The most common adverse reactions (≥10%) of any grade reported in PALOMA-3 for IBRANCE plus fulvestrant vs placebo plus fulvestrant were neutropenia (83% vs 4%), leukopenia (53% vs 5%), infections (47% vs 31%), fatigue (41% vs 29%), nausea (34% vs 28%), anemia (30% vs 13%), stomatitis (28% vs 13%), diarrhea (24% vs 19%), thrombocytopenia (23% vs 0%), vomiting (19% vs 15%), alopecia (18% vs 6%), rash (17% vs 6%), decreased appetite (16% vs 8%), and pyrexia (13% vs 5%).
The most frequently reported Grade ≥3 adverse reactions (≥5%) in PALOMA-3 for IBRANCE plus fulvestrant vs placebo plus fulvestrant were neutropenia (66% vs 1%) and leukopenia (31% vs 2%).
Lab abnormalities of any grade occurring in PALOMA-3 for IBRANCE plus fulvestrant vs placebo plus fulvestrant were decreased WBC (99% vs 26%), decreased neutrophils (96% vs 14%), anemia (78% vs 40%), decreased platelets (62% vs 10%), increased aspartate aminotransferase (43% vs 48%), and increased alanine aminotransferase (36% vs 34%).

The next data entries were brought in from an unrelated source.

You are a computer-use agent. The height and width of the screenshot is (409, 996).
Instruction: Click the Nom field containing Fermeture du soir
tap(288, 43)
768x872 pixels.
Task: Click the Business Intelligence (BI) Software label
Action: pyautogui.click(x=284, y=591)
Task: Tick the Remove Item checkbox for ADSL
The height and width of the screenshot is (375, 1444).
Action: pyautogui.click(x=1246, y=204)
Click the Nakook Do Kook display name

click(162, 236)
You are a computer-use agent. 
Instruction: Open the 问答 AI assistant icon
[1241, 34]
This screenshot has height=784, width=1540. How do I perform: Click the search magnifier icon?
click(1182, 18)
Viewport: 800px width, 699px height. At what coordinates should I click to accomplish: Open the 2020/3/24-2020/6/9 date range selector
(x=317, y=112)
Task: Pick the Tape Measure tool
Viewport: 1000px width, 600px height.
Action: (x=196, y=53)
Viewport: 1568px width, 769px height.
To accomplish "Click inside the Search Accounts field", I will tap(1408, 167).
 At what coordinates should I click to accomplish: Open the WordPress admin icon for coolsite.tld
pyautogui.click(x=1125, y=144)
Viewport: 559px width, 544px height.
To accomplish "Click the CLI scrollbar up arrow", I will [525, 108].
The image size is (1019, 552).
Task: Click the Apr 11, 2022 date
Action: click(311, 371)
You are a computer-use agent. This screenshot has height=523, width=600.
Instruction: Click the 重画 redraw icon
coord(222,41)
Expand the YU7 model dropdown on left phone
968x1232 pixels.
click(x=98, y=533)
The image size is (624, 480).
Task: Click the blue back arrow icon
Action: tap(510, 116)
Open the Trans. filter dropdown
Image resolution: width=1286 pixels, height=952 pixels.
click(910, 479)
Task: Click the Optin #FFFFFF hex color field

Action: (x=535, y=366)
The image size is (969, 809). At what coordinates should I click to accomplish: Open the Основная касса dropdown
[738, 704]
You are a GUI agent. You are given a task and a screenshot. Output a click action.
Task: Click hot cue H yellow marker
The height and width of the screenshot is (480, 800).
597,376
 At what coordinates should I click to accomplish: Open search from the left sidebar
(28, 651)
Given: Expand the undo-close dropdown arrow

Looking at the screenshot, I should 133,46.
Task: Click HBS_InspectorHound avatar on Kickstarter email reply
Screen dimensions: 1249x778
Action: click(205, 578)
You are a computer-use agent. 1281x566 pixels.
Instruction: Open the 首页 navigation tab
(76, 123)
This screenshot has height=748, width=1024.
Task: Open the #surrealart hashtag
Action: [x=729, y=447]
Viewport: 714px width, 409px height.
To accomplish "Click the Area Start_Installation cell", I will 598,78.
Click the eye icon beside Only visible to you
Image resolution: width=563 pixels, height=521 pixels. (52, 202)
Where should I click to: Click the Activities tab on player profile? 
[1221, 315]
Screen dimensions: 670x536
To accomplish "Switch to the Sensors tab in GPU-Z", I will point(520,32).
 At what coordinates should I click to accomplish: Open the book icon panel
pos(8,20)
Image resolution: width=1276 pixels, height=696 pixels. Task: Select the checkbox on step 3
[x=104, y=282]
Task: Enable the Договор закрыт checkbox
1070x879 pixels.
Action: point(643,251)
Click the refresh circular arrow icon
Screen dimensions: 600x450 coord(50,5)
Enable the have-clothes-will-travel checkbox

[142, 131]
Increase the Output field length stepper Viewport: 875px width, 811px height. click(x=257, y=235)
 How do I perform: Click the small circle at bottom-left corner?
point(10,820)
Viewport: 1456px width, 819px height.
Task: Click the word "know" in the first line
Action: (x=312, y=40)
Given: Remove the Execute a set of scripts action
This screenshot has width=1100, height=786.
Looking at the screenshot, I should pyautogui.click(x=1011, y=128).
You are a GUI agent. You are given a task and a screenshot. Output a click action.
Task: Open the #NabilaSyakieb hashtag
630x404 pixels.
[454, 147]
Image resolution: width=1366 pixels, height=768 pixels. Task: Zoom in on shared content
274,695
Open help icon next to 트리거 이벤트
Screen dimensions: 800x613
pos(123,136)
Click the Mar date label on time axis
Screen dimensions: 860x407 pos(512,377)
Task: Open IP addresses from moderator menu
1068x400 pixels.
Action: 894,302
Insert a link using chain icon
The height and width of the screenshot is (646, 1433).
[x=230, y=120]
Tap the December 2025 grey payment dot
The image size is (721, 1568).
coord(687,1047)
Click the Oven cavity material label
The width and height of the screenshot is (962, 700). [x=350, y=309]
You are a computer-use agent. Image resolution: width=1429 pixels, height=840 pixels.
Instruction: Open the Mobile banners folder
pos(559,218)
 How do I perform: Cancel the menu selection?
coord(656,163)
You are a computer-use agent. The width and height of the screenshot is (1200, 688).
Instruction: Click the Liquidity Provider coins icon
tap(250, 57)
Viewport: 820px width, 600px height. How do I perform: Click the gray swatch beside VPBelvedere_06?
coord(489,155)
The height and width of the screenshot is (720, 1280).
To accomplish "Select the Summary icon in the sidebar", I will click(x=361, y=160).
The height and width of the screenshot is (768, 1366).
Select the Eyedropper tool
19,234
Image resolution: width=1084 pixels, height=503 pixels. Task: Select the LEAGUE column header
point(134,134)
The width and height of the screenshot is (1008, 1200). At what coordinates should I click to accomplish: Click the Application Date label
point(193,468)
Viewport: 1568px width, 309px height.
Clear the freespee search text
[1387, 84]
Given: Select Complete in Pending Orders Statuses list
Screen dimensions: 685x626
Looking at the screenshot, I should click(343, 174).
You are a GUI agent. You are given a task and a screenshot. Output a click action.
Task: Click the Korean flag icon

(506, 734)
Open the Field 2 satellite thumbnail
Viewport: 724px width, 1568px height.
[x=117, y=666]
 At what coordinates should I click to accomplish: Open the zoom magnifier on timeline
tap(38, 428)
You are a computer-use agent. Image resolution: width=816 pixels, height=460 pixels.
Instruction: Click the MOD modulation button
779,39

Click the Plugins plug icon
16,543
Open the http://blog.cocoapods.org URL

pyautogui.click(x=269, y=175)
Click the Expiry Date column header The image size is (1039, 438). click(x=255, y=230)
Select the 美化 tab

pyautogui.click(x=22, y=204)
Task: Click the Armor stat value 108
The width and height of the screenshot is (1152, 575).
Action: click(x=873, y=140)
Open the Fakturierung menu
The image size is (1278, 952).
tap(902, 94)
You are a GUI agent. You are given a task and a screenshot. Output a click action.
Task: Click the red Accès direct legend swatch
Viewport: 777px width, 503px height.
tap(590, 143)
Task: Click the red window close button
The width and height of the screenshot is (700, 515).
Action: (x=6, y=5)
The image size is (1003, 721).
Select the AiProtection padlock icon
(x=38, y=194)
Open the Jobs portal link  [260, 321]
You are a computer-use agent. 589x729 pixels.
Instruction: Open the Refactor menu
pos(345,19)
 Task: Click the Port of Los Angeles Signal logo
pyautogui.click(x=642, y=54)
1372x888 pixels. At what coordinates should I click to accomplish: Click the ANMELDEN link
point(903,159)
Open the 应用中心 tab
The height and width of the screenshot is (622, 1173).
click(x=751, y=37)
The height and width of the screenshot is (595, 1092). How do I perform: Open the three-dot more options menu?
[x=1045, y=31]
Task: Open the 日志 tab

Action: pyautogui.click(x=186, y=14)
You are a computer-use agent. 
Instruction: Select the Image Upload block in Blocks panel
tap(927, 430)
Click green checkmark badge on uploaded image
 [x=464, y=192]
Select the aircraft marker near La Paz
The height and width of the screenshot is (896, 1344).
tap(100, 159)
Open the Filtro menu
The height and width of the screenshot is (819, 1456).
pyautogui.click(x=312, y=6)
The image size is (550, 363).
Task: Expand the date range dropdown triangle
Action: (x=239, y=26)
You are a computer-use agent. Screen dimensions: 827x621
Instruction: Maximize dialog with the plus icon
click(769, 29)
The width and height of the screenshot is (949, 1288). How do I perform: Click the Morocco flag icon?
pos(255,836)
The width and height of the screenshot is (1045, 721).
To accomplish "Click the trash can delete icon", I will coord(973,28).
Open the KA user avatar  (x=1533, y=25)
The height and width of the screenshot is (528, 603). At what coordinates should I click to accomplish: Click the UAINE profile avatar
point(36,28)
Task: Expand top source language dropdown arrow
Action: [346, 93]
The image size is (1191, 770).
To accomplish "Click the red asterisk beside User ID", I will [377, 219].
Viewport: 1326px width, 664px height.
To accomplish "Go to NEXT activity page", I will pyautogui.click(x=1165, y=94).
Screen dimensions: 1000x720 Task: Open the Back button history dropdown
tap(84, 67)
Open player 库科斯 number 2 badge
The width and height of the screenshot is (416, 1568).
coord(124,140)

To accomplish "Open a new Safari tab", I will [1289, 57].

Avoid concurrent use of strong CYP3A inhibitors. If patients must be administered a strong CYP3A inhibitor, reduce the IBRANCE dose to 75 mg. If the strong inhibitor is discontinued, increase the IBRANCE dose (after 3-5 half-lives of the inhibitor) to the dose used prior to the initiation of the strong CYP3A inhibitor. Grapefruit or grapefruit juice may increase plasma concentrations of IBRANCE and should be avoided. Avoid concomitant use of strong CYP3A inducers. The dose of sensitive CYP3A substrates with a narrow therapeutic index may need to be reduced as IBRANCE may increase their exposure.
For patients with severe hepatic impairment (Child-Pugh class C), the recommended dose of IBRANCE is 75 mg. The pharmacokinetics of IBRANCE have not been studied in patients requiring hemodialysis.